> [Challenge]:
Repeat these records line for line, with nothing changed.

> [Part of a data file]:
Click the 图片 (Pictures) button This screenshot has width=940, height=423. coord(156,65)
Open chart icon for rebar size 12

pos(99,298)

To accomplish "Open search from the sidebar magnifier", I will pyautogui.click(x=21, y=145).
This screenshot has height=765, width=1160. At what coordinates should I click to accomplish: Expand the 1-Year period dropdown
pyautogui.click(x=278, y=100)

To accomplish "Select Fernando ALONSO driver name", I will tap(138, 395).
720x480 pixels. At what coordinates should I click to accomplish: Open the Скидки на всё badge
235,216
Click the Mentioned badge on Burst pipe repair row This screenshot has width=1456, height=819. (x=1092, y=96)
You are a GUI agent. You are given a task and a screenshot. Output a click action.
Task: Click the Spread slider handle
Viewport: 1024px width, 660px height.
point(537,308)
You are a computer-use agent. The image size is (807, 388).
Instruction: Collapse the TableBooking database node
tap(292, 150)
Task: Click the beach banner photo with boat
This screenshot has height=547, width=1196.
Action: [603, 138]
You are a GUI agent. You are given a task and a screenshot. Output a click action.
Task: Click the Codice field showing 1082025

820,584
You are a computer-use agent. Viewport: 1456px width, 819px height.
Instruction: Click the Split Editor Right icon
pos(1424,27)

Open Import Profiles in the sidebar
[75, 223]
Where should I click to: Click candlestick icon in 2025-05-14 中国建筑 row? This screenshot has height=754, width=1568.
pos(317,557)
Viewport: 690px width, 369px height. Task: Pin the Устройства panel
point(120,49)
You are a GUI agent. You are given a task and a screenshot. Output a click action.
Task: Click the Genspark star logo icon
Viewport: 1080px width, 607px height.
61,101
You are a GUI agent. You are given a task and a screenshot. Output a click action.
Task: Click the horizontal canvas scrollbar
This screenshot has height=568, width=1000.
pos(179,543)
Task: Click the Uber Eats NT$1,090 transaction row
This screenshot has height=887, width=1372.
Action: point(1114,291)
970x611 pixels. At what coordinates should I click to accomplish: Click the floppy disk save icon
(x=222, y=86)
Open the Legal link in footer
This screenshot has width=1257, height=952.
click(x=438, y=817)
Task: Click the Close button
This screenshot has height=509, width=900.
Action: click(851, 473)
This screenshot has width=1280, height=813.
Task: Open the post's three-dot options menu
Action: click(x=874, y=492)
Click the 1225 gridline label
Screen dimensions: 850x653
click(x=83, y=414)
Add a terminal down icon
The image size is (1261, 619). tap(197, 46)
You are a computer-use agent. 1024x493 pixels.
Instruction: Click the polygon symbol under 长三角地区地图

> [Task output]:
Click the 图片 (Pictures) button This screenshot has width=940, height=423. coord(156,65)
Open chart icon for rebar size 12

pos(99,298)

To accomplish "Open search from the sidebar magnifier", I will pyautogui.click(x=21, y=145).
This screenshot has height=765, width=1160. At what coordinates should I click to accomplish: Expand the 1-Year period dropdown
pyautogui.click(x=278, y=100)

To accomplish "Select Fernando ALONSO driver name", I will tap(138, 395).
720x480 pixels. At what coordinates should I click to accomplish: Open the Скидки на всё badge
235,216
Click the Mentioned badge on Burst pipe repair row This screenshot has width=1456, height=819. (x=1092, y=96)
You are a GUI agent. You are given a task and a screenshot. Output a click action.
Task: Click the Spread slider handle
Viewport: 1024px width, 660px height.
point(537,308)
You are a computer-use agent. The image size is (807, 388).
Instruction: Collapse the TableBooking database node
tap(292, 150)
Task: Click the beach banner photo with boat
This screenshot has height=547, width=1196.
Action: [603, 138]
You are a GUI agent. You are given a task and a screenshot. Output a click action.
Task: Click the Codice field showing 1082025

820,584
You are a computer-use agent. Viewport: 1456px width, 819px height.
Instruction: Click the Split Editor Right icon
pos(1424,27)

Open Import Profiles in the sidebar
[75, 223]
Where should I click to: Click candlestick icon in 2025-05-14 中国建筑 row? This screenshot has height=754, width=1568.
pos(317,557)
Viewport: 690px width, 369px height. Task: Pin the Устройства panel
point(120,49)
You are a GUI agent. You are given a task and a screenshot. Output a click action.
Task: Click the Genspark star logo icon
Viewport: 1080px width, 607px height.
61,101
You are a GUI agent. You are given a task and a screenshot. Output a click action.
Task: Click the horizontal canvas scrollbar
This screenshot has height=568, width=1000.
pos(179,543)
Task: Click the Uber Eats NT$1,090 transaction row
This screenshot has height=887, width=1372.
Action: point(1114,291)
970x611 pixels. At what coordinates should I click to accomplish: Click the floppy disk save icon
(x=222, y=86)
Open the Legal link in footer
This screenshot has width=1257, height=952.
click(x=438, y=817)
Task: Click the Close button
This screenshot has height=509, width=900.
Action: click(851, 473)
This screenshot has width=1280, height=813.
Task: Open the post's three-dot options menu
Action: click(x=874, y=492)
Click the 1225 gridline label
Screen dimensions: 850x653
click(x=83, y=414)
Add a terminal down icon
The image size is (1261, 619). tap(197, 46)
You are a computer-use agent. 1024x493 pixels.
Instruction: Click the polygon symbol under 长三角地区地图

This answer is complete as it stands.